Belgian Parliament Committee Approves Russian Diamond Ban
The Belgium Parliament’s Foreign Affairs Committee has approved a resolution calling on the Belgian government to ban Russian diamonds from entering the country and to add Russian state-owned miner Alrosa to the next round of European Union (EU) sanctions.
Hans Merket, a researcher with the International Peace Information Service (IPIS) who testified in favor of the resolution, says the resolution’s passage will have no immediate consequences.
It “still has to go through the plenary of the parliament,” he says. “As it has the unanimous support of all parties in government, this is not expected to pose problems.
“It basically serves to signal Belgium’s support—and to give the prime minister the mandate—to promote incorporating a ban on Russian diamonds and the listing of Alrosa in the next EU sanctions package,” he says.
Antwerp World Diamond Centre (AWDC) spokesperson Tom Neys agrees the resolution will “have no immediate impact.”
He says: “It underscores how Antwerp and AWDC are looking to contribute to reasonable and watertight solutions to verify the origin of a diamond and exclude Russian diamonds from the G7 markets.”
But in what seems like a pivot away from proposals currently on the table, Neys says that “Belgium will not accept rubber-stamping solutions—like, for example, a system of declarations. A science-based solution will deliver the strongest guarantee for an equal playing field globally to enter the G7 markets.”
Diamonds have not appeared in any of the 10 sanctions packages announced by the European Union following Russia’s invasion of Ukraine. Critics say this has allowed Russian diamonds to continue to flow into Belgium.

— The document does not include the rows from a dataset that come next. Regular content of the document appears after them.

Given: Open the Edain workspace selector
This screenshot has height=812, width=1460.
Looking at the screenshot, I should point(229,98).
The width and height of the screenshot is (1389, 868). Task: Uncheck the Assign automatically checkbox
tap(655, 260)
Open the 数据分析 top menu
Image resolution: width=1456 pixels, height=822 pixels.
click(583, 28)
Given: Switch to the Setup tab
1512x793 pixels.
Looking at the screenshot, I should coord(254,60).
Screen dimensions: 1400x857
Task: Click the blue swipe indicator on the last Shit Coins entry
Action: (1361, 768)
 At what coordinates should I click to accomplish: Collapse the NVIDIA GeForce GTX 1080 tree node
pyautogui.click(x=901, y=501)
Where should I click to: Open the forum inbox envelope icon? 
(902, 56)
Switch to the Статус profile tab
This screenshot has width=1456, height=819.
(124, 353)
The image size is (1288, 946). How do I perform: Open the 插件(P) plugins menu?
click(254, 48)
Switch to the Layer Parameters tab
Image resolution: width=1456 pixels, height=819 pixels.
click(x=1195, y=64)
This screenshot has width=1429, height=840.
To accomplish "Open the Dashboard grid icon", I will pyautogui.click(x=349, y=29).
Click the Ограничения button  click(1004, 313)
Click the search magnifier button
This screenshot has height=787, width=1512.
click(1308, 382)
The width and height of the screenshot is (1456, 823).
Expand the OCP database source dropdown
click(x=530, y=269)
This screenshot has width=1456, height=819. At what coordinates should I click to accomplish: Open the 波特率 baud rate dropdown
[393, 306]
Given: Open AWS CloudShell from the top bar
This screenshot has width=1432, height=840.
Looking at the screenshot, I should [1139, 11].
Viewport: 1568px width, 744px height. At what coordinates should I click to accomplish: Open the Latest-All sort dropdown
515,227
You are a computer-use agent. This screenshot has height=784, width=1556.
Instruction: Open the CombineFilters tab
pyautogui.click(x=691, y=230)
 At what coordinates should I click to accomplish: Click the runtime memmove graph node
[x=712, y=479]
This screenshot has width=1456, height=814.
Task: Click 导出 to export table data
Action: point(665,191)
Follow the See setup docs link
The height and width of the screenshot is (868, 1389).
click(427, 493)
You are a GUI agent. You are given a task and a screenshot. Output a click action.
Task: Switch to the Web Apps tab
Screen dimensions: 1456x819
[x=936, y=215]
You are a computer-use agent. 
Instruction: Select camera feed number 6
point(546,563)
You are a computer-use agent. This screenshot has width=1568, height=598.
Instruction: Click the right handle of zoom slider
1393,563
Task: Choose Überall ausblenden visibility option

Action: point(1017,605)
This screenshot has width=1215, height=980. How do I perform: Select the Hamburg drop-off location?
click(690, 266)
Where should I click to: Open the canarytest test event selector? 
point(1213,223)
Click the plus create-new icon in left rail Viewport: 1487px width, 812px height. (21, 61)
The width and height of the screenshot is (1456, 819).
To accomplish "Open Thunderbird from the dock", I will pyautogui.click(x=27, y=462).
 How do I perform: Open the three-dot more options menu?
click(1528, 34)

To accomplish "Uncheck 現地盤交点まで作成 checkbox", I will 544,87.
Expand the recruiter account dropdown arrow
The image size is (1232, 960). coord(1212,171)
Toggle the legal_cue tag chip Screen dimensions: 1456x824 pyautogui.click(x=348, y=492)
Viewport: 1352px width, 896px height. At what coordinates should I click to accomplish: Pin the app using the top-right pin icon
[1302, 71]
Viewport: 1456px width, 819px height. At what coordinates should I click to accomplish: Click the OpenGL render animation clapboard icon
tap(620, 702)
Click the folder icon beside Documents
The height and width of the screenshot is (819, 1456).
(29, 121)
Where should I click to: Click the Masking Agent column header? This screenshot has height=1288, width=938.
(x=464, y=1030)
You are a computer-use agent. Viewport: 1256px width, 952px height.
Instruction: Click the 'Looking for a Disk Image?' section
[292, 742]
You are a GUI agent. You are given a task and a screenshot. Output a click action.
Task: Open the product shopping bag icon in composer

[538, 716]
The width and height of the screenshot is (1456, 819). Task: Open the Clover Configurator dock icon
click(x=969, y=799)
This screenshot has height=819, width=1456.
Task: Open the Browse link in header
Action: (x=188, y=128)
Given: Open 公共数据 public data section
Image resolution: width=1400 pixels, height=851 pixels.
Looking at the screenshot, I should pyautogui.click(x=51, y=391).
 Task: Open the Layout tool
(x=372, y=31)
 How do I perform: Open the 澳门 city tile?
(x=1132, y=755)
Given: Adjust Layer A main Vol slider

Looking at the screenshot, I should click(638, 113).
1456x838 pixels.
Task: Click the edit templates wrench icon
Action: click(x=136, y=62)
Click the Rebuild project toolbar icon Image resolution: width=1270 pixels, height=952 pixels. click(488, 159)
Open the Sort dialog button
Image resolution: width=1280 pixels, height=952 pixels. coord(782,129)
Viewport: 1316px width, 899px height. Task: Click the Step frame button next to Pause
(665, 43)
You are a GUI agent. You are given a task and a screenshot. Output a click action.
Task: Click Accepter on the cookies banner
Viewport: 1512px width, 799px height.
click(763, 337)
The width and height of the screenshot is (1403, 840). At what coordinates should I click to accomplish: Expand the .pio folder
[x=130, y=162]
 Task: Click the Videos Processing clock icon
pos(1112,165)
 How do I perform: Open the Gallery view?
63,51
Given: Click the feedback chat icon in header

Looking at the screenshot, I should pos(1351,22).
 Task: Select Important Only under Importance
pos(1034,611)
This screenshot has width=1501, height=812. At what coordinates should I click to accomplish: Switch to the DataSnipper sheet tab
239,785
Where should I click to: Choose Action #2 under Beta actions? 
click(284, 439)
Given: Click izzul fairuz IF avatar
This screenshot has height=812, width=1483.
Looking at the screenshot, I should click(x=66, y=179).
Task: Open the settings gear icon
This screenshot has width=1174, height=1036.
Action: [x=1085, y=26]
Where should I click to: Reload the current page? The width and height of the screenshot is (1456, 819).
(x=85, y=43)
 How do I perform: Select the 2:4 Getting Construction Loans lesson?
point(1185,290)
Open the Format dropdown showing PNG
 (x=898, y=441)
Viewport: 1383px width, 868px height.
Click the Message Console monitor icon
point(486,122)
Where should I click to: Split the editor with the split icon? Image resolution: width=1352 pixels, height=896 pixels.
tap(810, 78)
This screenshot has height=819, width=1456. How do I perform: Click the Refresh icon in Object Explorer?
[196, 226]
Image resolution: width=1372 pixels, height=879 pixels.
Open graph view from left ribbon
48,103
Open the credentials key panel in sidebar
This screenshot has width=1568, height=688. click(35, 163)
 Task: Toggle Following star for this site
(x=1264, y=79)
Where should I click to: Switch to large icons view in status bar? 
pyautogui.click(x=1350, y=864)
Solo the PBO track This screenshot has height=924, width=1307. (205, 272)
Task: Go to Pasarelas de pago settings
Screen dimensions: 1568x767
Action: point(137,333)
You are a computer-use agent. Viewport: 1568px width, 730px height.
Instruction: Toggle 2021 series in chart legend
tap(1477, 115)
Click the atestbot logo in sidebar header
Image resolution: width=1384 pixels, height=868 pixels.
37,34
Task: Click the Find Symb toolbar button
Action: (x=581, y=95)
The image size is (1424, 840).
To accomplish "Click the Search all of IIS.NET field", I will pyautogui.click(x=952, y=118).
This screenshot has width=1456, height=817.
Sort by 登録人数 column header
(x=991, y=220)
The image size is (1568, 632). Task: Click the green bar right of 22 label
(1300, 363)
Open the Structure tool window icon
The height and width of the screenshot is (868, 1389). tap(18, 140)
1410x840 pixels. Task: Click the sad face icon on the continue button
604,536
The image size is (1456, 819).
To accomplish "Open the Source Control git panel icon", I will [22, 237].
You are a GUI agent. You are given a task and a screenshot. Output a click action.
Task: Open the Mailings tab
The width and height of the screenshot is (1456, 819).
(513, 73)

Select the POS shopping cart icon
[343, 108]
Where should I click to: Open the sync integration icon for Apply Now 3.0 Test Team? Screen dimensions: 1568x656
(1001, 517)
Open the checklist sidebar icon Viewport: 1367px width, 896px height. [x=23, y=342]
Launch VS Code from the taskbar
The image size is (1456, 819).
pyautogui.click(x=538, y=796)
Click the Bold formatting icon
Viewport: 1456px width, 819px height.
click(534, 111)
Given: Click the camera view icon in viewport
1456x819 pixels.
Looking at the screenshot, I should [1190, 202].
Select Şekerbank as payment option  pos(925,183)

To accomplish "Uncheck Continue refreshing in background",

Belgium’s government and local industry have generally argued that a ban would be counterproductive, as Russian diamonds would just go to Dubai, which would hurt Antwerp rather than Russia.
Belgium has instead touted a solution that encompasses the entire G7 and includes a mechanism for keeping diamonds out of major consumer markets, like the United States.
In March, ambassador James C. O’Brien, head of the U.S. Office of Sanctions Coordination, told JCK that the United States hoped to present a proposal for keeping Russian diamonds out of G7 markets at the group’s upcoming summit, which will be held in Hiroshima, Japan, from May 19 to 23.